There now, she had said it.
"It doesn't sound the least bit silly to me. I'm not at all surprised, really," he said. "You always were so musical, more than I am, certainly. And, how wonderful to have such a clear idea of what you want out of life! That's the hardest thing I find," he went on. "To have a clear sense of purpose. It's something I've never had. I'm afraid I'm a bit of a drifter, a dabbler if you like..."
"I wouldn't call your playing dabbling," she interjected. "And that's why you went to Vienna, surely, to study, to be a real musician at last."
"Is it?" he queried. "I suppose I thought that, but it didn't take long for me to realise I was fooling myself. I'm no more a musician than..."
"But you play wonderfully," went on Chris, horrified. "What on earth happened?"
"Why don't you sit down? he said, "You make me feel guilty about it, standing there like a reproachful angel."
She complied.
"So what happened?" she asked again.
"I was thoroughly humiliated. At first, it was wonderful. A beautiful city to get used to - a new way of life - those coffee houses - I thought it was all so civilised. I couldn't believe my luck. My German was improving and my teacher was indulgent. I worked hard, I thought - there was a marvellous piano in my digs, and it was easy - I was doing four or five hours practice a day. I began to believe I was getting somewhere until..." He broke off and stared out over the valley. "Do you think the estate is really such a mess?"
"I don't know anything about that," said Chris. "Anyway, it isn't your responsibility. It's Roddy's."

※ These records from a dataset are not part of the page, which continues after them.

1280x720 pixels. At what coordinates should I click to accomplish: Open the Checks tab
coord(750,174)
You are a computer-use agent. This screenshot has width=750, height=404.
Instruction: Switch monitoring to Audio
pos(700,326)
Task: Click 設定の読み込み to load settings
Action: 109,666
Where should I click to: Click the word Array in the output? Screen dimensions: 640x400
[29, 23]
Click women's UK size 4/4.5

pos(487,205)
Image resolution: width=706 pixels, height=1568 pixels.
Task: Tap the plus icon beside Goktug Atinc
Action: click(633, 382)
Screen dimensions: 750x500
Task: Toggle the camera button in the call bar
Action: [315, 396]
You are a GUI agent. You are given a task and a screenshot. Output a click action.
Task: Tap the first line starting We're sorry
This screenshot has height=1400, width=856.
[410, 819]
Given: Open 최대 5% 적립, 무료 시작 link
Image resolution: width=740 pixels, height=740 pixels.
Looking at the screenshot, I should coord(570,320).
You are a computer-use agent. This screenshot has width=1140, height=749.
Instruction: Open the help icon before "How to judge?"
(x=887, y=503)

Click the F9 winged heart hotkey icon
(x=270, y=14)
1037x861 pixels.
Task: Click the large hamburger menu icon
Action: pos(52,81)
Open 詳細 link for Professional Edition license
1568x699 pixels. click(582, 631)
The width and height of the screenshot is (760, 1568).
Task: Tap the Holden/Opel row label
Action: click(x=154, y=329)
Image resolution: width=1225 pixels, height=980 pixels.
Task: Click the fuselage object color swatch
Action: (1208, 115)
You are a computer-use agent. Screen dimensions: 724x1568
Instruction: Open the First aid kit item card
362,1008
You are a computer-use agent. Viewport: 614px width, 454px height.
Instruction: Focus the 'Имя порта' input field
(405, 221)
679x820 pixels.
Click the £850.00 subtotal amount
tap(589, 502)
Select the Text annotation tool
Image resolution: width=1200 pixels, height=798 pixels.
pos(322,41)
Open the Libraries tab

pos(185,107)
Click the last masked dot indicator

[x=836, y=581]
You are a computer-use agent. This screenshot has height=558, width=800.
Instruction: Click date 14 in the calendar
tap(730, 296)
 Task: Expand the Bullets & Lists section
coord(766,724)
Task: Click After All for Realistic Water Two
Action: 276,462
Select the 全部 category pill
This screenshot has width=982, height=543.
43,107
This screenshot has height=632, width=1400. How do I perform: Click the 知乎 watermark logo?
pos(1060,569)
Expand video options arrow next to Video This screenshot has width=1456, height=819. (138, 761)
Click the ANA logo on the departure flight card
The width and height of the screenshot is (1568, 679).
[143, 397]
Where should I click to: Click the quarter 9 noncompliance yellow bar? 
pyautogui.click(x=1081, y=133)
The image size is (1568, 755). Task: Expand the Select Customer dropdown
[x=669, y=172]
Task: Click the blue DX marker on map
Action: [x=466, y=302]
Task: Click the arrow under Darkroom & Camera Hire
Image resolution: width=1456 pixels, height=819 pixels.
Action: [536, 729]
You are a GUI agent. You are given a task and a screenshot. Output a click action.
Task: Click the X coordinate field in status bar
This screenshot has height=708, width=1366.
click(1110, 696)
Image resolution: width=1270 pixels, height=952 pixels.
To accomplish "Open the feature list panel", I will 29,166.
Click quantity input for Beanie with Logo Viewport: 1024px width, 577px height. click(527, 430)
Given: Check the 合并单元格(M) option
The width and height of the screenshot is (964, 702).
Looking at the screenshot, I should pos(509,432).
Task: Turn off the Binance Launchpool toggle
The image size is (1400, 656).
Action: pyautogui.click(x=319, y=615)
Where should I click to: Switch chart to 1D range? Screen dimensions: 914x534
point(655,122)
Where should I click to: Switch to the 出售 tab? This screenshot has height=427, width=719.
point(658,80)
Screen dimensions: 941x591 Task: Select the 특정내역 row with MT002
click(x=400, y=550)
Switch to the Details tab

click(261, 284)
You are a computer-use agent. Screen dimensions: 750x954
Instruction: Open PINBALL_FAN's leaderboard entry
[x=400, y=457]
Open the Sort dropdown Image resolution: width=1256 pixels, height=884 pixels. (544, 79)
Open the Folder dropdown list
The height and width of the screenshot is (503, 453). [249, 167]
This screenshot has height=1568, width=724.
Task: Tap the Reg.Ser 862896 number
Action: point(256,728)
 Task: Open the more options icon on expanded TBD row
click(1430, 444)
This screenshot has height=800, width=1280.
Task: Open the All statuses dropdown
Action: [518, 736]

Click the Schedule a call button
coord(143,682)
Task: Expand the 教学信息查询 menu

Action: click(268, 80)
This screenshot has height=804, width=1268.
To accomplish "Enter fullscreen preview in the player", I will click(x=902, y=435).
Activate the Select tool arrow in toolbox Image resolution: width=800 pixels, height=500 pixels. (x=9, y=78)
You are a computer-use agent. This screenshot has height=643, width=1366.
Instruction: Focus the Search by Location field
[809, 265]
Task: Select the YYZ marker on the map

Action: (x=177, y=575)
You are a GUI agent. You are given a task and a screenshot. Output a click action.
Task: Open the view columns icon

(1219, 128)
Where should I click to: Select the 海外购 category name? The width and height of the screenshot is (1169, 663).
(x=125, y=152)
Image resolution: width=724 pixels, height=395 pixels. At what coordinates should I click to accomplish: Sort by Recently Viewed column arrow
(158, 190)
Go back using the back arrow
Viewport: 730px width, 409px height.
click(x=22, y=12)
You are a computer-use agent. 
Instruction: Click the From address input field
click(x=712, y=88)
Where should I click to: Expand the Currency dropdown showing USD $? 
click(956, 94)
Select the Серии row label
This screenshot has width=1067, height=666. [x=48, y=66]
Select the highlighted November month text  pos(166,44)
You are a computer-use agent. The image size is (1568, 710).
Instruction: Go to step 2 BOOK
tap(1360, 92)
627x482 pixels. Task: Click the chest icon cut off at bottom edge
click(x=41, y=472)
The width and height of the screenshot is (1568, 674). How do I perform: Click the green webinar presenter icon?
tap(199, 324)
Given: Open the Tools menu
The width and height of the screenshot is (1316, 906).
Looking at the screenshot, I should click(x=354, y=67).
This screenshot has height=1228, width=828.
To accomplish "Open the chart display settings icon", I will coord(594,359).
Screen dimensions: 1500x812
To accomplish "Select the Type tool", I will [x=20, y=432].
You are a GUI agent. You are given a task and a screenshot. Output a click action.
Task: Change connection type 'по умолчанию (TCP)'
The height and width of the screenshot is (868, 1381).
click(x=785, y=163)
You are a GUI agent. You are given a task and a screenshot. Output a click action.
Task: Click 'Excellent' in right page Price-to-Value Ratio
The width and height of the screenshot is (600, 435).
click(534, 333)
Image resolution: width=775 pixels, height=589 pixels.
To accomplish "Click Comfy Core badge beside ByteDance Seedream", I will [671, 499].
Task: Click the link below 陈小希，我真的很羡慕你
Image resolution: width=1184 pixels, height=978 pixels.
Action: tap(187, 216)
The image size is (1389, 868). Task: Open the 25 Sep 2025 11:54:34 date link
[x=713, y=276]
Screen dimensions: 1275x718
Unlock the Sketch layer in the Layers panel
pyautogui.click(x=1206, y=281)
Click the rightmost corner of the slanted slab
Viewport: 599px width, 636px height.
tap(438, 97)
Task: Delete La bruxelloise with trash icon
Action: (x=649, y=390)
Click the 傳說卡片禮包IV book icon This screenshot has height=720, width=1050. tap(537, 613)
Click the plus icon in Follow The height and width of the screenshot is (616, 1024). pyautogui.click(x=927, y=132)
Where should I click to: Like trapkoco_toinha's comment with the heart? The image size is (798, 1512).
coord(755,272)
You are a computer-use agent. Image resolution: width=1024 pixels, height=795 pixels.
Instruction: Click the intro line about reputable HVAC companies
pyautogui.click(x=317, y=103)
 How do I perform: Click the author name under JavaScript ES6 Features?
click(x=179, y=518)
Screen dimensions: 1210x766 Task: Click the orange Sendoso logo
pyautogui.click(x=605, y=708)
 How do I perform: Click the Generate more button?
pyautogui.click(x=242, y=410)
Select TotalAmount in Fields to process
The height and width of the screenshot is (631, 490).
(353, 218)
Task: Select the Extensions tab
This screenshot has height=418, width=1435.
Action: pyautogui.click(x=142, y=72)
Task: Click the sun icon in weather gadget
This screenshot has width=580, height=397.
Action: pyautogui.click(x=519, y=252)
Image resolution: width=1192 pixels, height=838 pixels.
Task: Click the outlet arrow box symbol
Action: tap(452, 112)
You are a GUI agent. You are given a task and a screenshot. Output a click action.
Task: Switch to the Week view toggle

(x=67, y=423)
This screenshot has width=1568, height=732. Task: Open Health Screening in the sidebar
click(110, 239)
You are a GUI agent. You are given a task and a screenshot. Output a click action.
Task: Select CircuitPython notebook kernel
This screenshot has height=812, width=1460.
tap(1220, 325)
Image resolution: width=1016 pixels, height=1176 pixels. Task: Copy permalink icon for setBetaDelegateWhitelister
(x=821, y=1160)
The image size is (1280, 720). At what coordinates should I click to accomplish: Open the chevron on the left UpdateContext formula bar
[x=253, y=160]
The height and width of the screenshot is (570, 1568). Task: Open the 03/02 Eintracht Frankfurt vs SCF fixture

"I think it is," he said, with a sigh. "I've got off the point, haven't I?"
"If you don't want to tell me, you don't have to," said Chris.
"I do want to. I just feel such a fool. It's all that terrible male pride one is raised to have. It can't take too many knocks."
"Guy, what happened?" she said.
"A ten year old, a little girl, in fact. A very pretty child actually, in a white muslin dress - the sort you used to wear on Sundays. Her mother had brought all the way from Hungary to see my teacher. She arrived just after my lesson, and I stayed to hear her play."
"And?"
"She was extraordinary - she is extraordinary. She'll be famous in a few years, I imagine. I don't think I've heard anyone play quite like it. It was as if she had the soul of a seventy year old, and put seventy years of experience into her playing but mixed it with energy of a child. She played Schubert, and I sat there, in the room next to music room - the rooms had double doors between them so I could hear perfectly - and I think I cried. And I then I noticed the mother. She was sitting across the room from me, a thin, shabby creature in black - she looked like a widow, and she looked as though she'd starved herself to get her daughter to Vienna. I knew then the game was up. I hadn't even begun to learn how to be a musician. It wasn't in me. I was simply on holiday, being self indulgent."
"I think you are being too hard on yourself," said Chris.
"You wouldn't if you'd heard that child."
"She's an exception, surely, a freak. It shouldn't have made you give up. It should have inspired you."
"To continue with something that was utterly pointless?" he responded. "I don't think so. The next day I asked my teacher what my chances were, what they really were. He was quite brutal: "You will never be anything than an accomplished amateur, Herr Lindsay." And that was it. So here I am, again."
"Well, if you can still bear to touch a piano," she said, "we could do with you at the village concert. Or have you lost your nerve utterly?"
"No, not entirely," he smiled. "I'd like that."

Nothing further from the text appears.